Ideas for Arc XP

Ability to compose newsletters and export email from Arc to ESP

In the past, the answer to this idea is WebSked, but that's not what the feature is requesting here.

I believe there's a big context clarification: newsletter is NOT a bunch of links with headline, links and meta description.

Newsletter is a product that help users understand and digest news with voices from newsletter writers and editors. Newsletter audience is also different from other channels' audiences. In newsletter, there are intro messages, blurbs about an article special to specific newsletter audiences, stats of the day, photo of the day, links from other publications and so many other elements.

Other CMS platforms like WordPress have plugins that allow writers and editors to compose a newsletter inside of CMS. The benefits include easily pulling article data and media assets and use customized reusable blocks just like powerups to author a newsletter without going into ESP. Once it finishes, the publisher has the option to either send the email directly from CMS or one-click export it to ESP and send the email in ESP. A WordPress plugin example: https://newsletterglue.com/

It would be awesome that an Arc client doesn't have to mirror its content into a WordPress CMS to use plugins and enjoy benefits like this.

  • Ruby Yuan
  • Jun 10 2025
  • Future consideration
  • Attach files
  • Admin
    Ryan Gladstone commented
    10 Jun 18:43

    Thanks for sharing this context, Ruby!

    I can certainly appreciate how frustrating it is to have a core workflow not represented directly in the platform or available through a plugin. We don't have any immediate plans to address newsletters directly, but let me circulate this idea and see how our general extensibility ambitions might line up with this need.

  • Ruby Yuan commented
    10 Jun 17:42

    One thing I want to clarify is that by "native" solution, I meant there's not even a premium or paid plugin we can use for Arc. We would have to build everything from scratch in Arc.

  • Ruby Yuan commented
    10 Jun 17:38

    Hi Ryan,

    Thank you for a quick response!

    Technically speaking, all these can be built by a custom power-ups. There's also a bit more about special formatting and CSS rules when it comes to email development. At the same time, also all these functionalities and workflow integrations with ESP can be built with IFX etc. Nothing is impossible. The key question in my opinion is the cost and time to your clients. How much basic features and integration Arc can provide? How much add-on customizations can be further allowed? How many engineers and product managers does Arc foresee your news media clients have?

    Let me use https://newsletterglue.com/ as an example again. With no dev efforts, this plugin can integrates WordPress and our ESP. It provides lots of blocks out of boxes. We can further customize it with our own code.

    I think given how much I talk about this, it's not a secret at this point that we do use this plugin. In order to do so, we basically have a WordPress account ingests our content to enjoy using this plugin. We basically decided that the cost of paying a separate WordPress account plus paying this plugin is still far lower than developing this newsletter composing feature inside of Arc, given what Arc offers OOTB.

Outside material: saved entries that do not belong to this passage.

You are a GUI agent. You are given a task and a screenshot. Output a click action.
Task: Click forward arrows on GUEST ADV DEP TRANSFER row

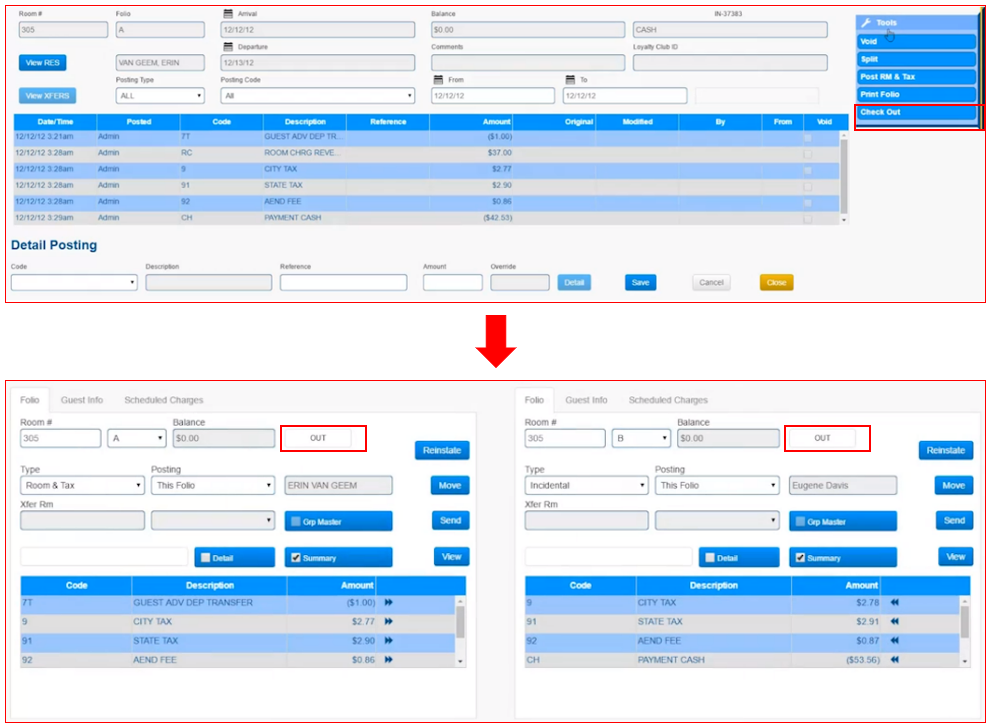pos(388,603)
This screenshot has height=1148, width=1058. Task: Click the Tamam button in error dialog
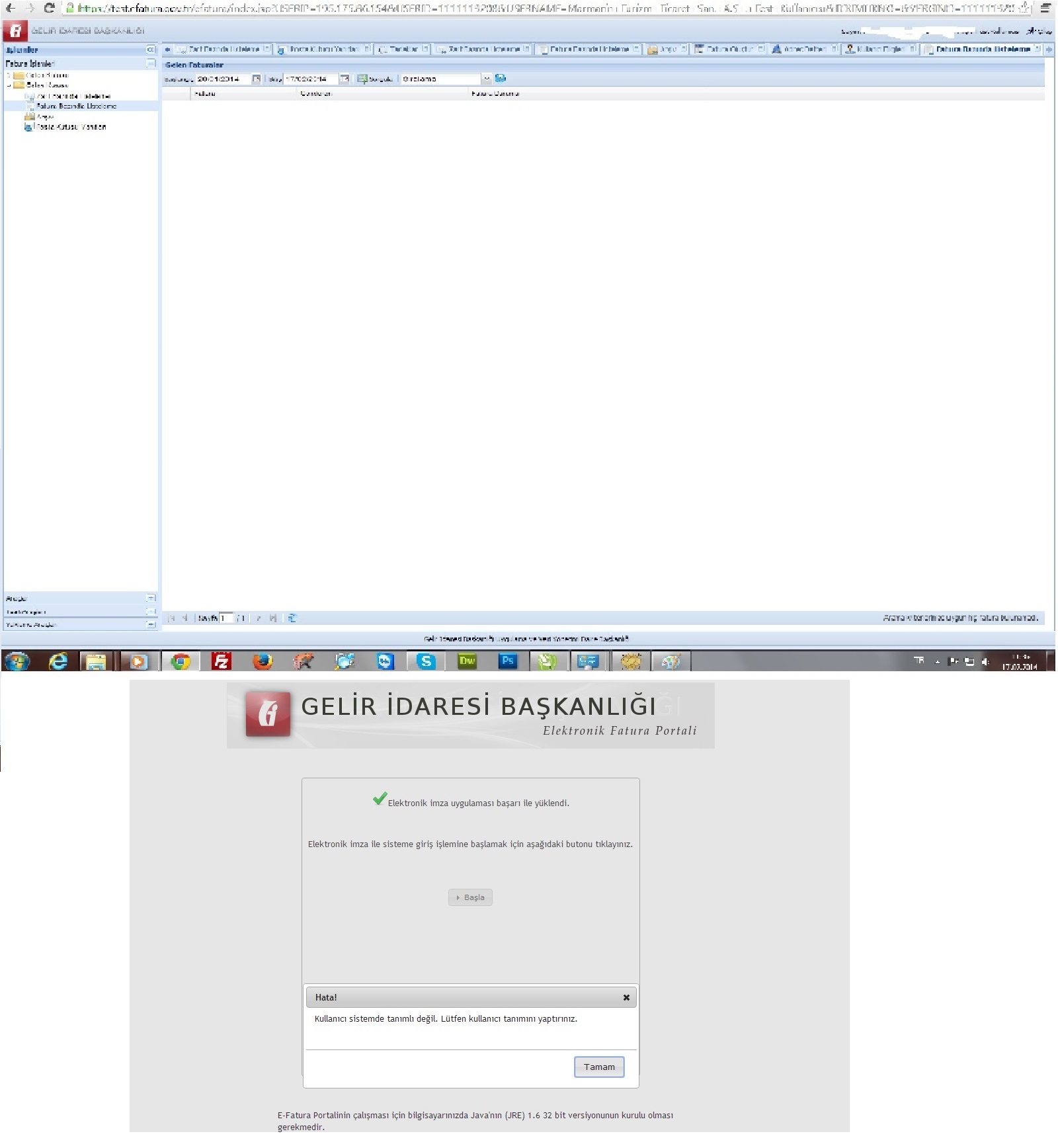tap(598, 1067)
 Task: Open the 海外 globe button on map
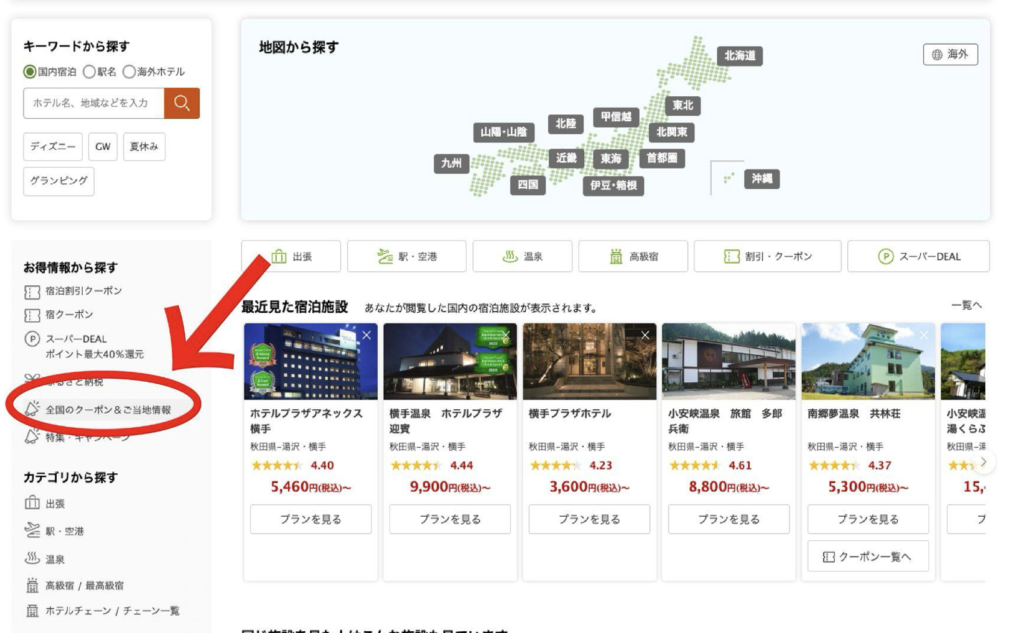(950, 54)
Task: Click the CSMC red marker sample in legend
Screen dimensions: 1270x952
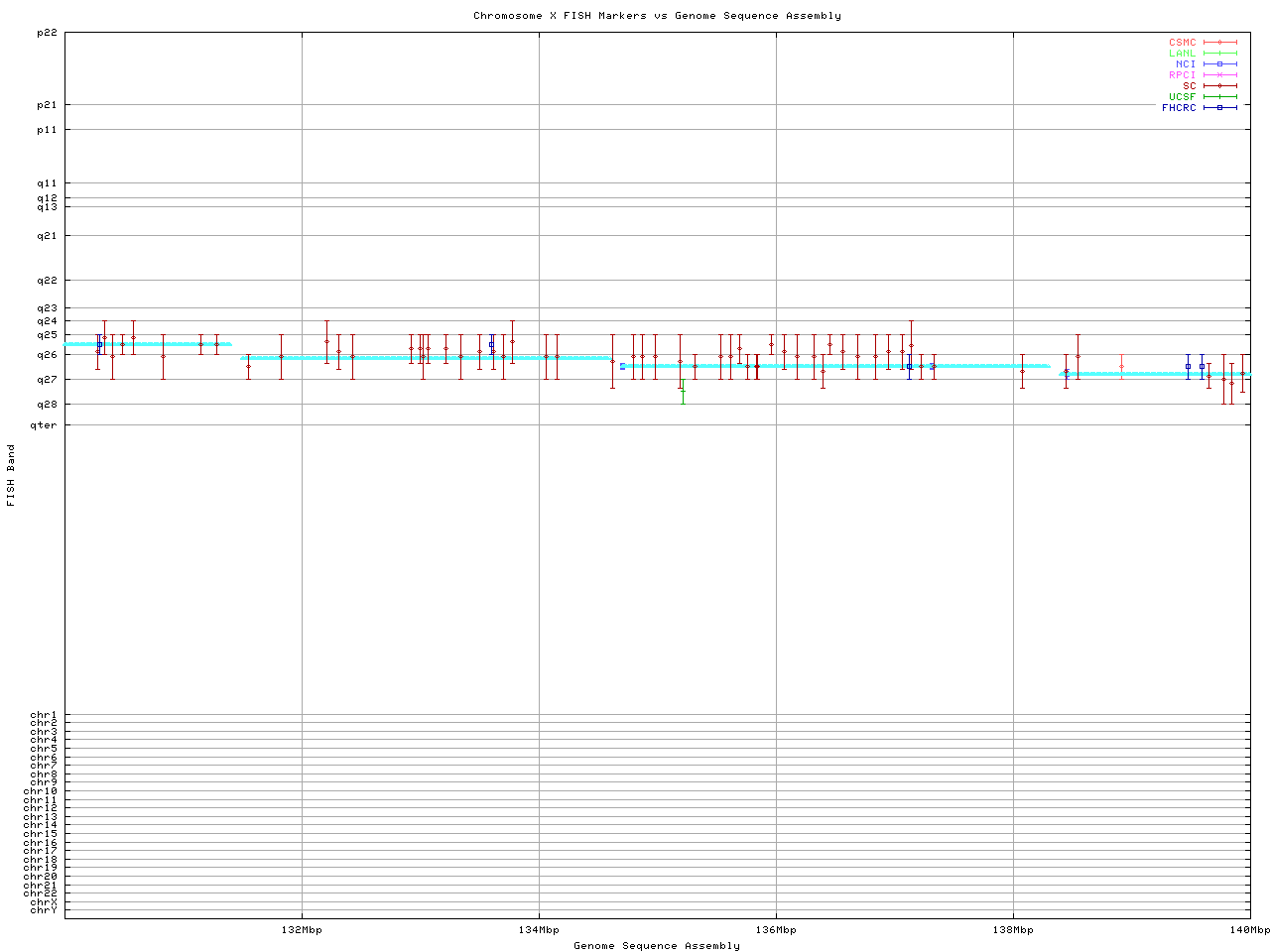Action: click(x=1219, y=43)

    Recently, I talked to some other publishers using other CMS... They were shocked to hear that there's no native solution from Arc about newsletter composing and authoring in Arc and clients would have to build it themselves.

    So I believe the question is not about whether it's possible to do something in Arc. It's how easy to do something in Arc.

  • Admin
    Ryan Gladstone commented
    10 Jun 17:03

    Hi Ruby --


    Thanks for the suggestion. I understand that this is not an ask for a list of links email, but rather a curated, authored newsletter experience.

    I'm curious what content elements within the story body are missing? Can any of those be developed as custom power-ups to meet your specific needs?